April 03, 2013|By Robert J. Lopez
  • Map shows where a woman was allegedly raped by an ex-convict in Fontana.
Map shows where a woman was allegedly raped by an ex-convict in Fontana. (Google Maps )

A 32-year-old Fontana man who was released from state prison to the supervision of San Bernardino County authorities under a controversial state law has been arrested on suspicion of rape, authorities said Wednesday afternoon.

Juan Francisco Aguilera allegedly was with the victim at a motel late Monday night before raping her and threatening to kill her if she she alerted authorities, the Fontana Police Department said. The motel is at 17468 Valley Boulevard.

Aguilera, whom authorities described as a gang affiliate, has previous convictions for robbery, grand theft auto, drug possession, receiving stolen property and intimidating or dissuading a victim or witness, according to police.

The department said Aguilera was released from state custody because of a state law that transfers authority over some felons from state prisons to county jails and, upon their release, from state parole to county probation departments.
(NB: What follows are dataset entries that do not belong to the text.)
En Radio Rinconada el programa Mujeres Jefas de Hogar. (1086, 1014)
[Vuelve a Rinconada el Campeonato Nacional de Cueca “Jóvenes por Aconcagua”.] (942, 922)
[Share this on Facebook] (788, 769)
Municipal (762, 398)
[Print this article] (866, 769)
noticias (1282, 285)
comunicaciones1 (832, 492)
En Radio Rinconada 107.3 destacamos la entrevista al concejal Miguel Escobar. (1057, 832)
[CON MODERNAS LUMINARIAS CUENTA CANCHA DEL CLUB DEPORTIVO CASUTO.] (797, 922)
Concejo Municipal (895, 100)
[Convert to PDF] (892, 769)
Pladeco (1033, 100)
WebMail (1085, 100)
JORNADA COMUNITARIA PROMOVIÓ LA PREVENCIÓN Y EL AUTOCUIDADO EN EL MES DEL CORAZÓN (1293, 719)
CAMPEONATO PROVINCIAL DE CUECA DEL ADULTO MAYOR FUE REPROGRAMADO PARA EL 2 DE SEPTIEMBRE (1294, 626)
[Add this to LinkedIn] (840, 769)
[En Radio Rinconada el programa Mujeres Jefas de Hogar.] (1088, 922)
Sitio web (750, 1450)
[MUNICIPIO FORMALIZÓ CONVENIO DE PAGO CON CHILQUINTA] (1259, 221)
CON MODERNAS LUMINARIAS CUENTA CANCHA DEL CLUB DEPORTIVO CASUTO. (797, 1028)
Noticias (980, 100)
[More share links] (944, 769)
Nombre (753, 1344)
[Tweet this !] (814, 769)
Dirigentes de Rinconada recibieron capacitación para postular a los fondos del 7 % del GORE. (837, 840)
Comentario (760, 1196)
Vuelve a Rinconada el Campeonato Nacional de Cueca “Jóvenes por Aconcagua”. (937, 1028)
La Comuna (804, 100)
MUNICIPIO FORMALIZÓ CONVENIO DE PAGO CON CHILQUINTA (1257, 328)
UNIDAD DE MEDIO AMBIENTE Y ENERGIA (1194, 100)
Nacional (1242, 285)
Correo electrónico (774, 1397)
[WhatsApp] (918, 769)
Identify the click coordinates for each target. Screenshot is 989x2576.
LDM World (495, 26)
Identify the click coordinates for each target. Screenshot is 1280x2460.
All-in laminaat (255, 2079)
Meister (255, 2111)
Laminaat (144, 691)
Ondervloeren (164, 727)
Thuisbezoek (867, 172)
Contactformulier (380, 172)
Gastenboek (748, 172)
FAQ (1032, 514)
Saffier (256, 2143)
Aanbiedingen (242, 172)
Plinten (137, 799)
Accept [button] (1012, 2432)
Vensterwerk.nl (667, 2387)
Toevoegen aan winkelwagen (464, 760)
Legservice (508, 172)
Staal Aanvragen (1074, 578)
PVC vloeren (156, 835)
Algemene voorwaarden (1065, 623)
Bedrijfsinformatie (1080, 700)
The law, referred to as public-safety realignment, was designed to reduce overcrowding in state prisons. 

The law, enacted in 2011, has been criticized by some local law enforcement authorities and elected officials for resulting in convicted criminals being allowed back on the streets, where they can commit new crimes.

"This is a prime example of what I have been voicing concern over," Fontana Police Chief Rod Jones said in a statement. "Unfortunately, I can only see this problem getting worse."

Fugitive Tobias Dustin Summers, 32, the primary suspect in the kidnapping and sexual assault of a 10-year-old Northridge girl last week, also was released from prison to the supervision of authorities in Los Angeles County.

On Thursday, the California Department of Corrections and Rehabilitation said no prisoners have been released early under the law. The state is legally required to reduce prison overcrowding, the agency said.

"Realignment has helped the state reduce its number of inmates by more than 24,500 while providing counties with billions of dollars in funding to adjust to this unprecedented shift," state corrections officials said in a statement.

Aguilera told San Bernardino County probation authorities that he was homeless and was allowed to wear a GPS electronic monitoring device "while roaming free on the streets of our community here in Fontana," police said.